##### Text

She passed a little after 8:00 pm; Chris holding her hand and me singing and rocking her. That evening we washed her tiny body and held her again. I don't know how long as everything wa sa blur after that. We had to leave her, which was horrific. We were determined not to leave the city and travel home without her. She was cremated the next day and was finally brought home with us on January 15. Her memorial service was January 23, at a historic mansion. Over 100 family, friends, and coworkers helped us honor her short, but powerful, life. Her ashes were spread in the ocean along with six pink Gerber daisies on her original due date of March 16.
Ellie's heart defect was a fluke. It just happened. It is still hard for me to type that and I am not to the point were I can say it out loud. "It just happened." There was no chromosomal defect. There was no ‘environmental’ issues – internal environment, like gestational diabetes or, for example, taking medications for seizures. Of all heart defects, the kind she had represents 1%. Of that 1%, only 1% are classified as ”isolated cardiac anomolies”. There appears to be no cause for Ellie’s defect but chance. 1% of 1%. So, it just is what it is. A nightmare.
I still have lots of anger 15 months later; anger at the doctor's for saying she was stable to wait one more day; anger at Haiti for taking precedent over my daughter; anger at myself for not spending every second with her when she was here; anger at my body for betraying me; anger at some family members for harsh words; anger at the universe for giving women that are not ready to have children a perfect baby while punishing me. I am also immensely sad. I miss my daughter every day and wish the outcome would have been different. It should have been different.
That is the quick and dirty of what happened. Since then I have gone through the spectrum of emotions and the "stages" of grief. I've been on antidepressants, in grief counseling, attended monthly meetings of The Compassionate Friends, and have been involved in multiple charity events in honor of Eleanor. It's not enough. I just need her. So, in an attempt to further grasp what has happened I write here and send it into cyberspace hoping it will finally make sense. (Just let me be delusional!)

##########

**Using the information**
1) According to the post, on what date were Ellie's ashes spread in the ocean?
2) Reproduce the part of the post that begins with the words containing "I still have" and ends with "should have been different.".
Base your answers on the post alone.

##### Extracted records

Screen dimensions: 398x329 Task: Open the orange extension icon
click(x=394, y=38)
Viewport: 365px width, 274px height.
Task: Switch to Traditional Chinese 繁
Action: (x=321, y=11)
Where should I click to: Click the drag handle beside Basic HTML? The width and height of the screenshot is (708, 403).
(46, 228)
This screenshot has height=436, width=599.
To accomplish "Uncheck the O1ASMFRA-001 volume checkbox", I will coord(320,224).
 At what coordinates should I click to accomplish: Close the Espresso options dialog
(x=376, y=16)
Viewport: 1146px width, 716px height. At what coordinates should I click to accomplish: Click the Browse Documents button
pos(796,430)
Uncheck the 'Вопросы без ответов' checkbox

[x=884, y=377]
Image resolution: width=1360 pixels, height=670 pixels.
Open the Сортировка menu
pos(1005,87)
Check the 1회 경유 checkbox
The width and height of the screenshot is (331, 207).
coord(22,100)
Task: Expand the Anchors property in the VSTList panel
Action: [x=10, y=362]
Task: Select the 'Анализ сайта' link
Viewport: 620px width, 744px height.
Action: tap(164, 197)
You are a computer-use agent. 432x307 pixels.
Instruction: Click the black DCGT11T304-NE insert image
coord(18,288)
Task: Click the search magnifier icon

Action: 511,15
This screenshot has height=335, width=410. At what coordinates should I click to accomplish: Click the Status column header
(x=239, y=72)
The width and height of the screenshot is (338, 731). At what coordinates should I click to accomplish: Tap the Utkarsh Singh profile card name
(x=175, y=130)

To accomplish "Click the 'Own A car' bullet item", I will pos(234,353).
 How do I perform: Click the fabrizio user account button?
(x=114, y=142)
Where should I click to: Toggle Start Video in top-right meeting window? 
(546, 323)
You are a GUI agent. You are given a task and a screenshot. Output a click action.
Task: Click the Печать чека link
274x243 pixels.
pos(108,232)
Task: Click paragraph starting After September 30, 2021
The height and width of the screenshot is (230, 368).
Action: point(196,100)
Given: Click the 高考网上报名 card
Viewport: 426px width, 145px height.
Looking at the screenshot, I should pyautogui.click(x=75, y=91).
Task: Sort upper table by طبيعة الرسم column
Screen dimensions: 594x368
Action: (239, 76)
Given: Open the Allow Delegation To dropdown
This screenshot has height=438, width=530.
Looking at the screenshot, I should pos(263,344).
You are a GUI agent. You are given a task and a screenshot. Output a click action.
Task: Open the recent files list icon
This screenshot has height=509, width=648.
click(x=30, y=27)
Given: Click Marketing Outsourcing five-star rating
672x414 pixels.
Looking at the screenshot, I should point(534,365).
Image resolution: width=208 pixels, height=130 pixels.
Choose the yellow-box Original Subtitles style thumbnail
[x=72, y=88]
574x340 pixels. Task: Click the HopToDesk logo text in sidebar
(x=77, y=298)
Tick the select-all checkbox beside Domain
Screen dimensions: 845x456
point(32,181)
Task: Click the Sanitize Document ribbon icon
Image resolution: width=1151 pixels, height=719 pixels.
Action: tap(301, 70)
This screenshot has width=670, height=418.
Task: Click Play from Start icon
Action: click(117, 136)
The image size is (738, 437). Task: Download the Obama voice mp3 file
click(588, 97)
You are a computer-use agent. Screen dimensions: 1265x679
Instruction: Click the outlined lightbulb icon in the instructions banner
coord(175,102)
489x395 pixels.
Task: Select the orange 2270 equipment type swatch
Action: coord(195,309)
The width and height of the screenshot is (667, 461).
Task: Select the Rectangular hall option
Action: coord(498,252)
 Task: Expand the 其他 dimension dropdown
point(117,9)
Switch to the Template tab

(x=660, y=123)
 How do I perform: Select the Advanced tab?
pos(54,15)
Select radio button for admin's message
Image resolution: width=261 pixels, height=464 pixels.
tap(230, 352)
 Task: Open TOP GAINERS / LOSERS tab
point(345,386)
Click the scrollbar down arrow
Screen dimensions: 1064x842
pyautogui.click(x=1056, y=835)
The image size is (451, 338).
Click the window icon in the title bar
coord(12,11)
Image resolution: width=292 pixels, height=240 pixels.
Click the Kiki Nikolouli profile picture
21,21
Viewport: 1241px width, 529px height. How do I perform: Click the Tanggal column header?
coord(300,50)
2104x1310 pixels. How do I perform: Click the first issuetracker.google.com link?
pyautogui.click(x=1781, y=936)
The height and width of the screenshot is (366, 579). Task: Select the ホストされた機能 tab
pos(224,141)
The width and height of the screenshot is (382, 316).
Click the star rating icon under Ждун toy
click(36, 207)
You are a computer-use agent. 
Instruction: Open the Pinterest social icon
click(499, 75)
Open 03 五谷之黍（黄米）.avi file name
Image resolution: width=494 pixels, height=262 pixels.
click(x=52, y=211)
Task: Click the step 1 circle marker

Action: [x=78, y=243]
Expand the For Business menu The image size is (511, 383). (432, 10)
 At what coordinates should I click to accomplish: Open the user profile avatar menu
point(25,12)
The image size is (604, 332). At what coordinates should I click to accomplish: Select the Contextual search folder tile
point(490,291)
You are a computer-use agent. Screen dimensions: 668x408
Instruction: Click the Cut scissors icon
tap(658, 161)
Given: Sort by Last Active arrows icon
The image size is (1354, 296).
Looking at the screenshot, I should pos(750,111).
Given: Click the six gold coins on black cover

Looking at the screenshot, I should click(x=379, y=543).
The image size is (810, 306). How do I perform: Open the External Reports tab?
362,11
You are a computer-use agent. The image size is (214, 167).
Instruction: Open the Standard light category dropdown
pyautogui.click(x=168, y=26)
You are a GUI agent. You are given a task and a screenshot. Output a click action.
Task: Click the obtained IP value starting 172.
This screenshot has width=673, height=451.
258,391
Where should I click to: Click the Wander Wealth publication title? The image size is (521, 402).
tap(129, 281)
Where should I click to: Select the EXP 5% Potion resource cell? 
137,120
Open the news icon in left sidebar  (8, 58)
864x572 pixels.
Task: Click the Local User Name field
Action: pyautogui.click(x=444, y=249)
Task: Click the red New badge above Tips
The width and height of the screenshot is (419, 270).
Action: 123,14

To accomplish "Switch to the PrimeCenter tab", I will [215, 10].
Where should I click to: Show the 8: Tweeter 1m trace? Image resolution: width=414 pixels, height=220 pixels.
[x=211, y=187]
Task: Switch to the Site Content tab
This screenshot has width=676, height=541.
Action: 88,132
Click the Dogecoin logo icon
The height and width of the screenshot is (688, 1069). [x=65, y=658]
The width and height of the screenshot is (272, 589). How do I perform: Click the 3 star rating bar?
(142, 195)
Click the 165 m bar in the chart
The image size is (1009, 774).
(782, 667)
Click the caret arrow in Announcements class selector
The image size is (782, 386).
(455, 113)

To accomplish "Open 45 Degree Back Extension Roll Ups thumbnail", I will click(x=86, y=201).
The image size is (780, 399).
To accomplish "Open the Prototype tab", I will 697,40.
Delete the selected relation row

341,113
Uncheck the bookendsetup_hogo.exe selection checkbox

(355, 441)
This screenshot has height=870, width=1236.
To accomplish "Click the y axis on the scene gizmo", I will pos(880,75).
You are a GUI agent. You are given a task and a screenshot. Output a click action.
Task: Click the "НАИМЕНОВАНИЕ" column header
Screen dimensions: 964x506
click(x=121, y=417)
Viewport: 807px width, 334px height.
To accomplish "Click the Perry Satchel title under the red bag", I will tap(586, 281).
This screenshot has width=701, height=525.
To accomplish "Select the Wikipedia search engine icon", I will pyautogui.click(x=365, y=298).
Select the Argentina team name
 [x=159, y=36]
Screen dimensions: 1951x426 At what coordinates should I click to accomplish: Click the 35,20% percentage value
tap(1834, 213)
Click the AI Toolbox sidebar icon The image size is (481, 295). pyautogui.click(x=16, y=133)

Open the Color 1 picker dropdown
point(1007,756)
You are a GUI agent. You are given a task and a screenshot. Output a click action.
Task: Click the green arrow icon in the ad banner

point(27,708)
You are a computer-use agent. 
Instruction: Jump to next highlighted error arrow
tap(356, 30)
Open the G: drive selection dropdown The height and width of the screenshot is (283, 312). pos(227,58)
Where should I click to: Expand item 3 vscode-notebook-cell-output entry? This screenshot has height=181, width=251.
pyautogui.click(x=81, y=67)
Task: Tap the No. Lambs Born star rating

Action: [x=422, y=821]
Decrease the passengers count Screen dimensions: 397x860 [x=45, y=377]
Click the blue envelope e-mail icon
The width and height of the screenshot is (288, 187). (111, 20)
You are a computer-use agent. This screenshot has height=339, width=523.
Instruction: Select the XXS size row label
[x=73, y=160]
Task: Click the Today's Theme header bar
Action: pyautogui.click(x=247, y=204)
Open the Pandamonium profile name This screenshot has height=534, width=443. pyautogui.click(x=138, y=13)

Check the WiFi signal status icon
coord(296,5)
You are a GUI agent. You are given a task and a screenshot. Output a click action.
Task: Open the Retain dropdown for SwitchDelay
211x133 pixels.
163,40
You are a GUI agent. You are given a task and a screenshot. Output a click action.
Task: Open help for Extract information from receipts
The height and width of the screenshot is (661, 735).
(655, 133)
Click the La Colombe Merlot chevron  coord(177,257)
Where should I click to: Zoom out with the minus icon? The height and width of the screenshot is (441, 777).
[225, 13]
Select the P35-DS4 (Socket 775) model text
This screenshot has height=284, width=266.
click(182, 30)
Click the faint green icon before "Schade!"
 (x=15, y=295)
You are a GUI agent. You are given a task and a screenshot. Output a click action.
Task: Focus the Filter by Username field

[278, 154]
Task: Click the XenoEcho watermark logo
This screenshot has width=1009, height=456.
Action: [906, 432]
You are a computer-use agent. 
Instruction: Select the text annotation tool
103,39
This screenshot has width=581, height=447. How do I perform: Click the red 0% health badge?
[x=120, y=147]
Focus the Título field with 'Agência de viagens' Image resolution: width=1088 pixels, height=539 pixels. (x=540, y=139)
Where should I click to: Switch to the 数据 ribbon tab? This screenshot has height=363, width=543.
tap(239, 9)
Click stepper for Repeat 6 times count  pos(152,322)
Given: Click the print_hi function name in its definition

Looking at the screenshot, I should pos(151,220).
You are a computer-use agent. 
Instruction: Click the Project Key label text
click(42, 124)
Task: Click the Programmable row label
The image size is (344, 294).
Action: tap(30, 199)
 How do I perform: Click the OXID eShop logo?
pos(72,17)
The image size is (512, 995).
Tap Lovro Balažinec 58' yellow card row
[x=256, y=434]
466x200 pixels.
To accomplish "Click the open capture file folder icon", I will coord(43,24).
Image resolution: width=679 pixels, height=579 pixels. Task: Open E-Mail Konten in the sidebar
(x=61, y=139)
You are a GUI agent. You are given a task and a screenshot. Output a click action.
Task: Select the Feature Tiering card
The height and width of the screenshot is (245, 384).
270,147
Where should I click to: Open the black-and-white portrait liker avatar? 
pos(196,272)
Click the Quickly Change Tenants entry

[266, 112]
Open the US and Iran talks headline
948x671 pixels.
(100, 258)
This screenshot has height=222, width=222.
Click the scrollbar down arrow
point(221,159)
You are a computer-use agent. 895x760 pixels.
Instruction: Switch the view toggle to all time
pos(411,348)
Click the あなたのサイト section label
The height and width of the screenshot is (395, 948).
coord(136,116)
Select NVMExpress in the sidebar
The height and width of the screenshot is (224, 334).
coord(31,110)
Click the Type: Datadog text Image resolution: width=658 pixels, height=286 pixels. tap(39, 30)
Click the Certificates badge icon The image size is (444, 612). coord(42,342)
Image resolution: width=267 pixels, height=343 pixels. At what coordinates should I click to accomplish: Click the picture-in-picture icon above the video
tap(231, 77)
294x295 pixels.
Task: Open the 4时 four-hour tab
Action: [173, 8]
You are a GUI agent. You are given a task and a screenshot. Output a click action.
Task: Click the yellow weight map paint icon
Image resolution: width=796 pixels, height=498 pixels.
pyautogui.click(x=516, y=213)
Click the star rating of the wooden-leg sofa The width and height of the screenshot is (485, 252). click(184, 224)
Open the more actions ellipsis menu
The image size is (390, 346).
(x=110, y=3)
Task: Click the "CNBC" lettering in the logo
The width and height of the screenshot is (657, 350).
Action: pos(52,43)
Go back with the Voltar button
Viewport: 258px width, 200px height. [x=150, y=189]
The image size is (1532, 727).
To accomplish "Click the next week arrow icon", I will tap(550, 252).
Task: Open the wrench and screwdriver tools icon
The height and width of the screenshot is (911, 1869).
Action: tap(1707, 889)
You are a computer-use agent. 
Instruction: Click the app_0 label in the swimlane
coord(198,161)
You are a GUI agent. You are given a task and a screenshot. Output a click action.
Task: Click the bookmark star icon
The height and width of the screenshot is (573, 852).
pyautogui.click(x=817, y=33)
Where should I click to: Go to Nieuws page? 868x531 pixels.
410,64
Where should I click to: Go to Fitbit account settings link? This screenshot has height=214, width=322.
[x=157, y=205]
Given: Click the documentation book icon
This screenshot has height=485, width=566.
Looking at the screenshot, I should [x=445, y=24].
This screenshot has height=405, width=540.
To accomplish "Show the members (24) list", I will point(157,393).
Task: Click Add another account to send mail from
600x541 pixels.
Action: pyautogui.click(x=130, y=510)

##########

**Solutions**
1) March 16, her original due date.

2)
I still have lots of anger 15 months later; anger at the doctor's for saying she was stable to wait one more day; anger at Haiti for taking precedent over my daughter; anger at myself for not spending every second with her when she was here; anger at my body for betraying me; anger at some family members for harsh words; anger at the universe for giving women that are not ready to have children a perfect baby while punishing me. I am also immensely sad. I miss my daughter every day and wish the outcome would have been different. It should have been different.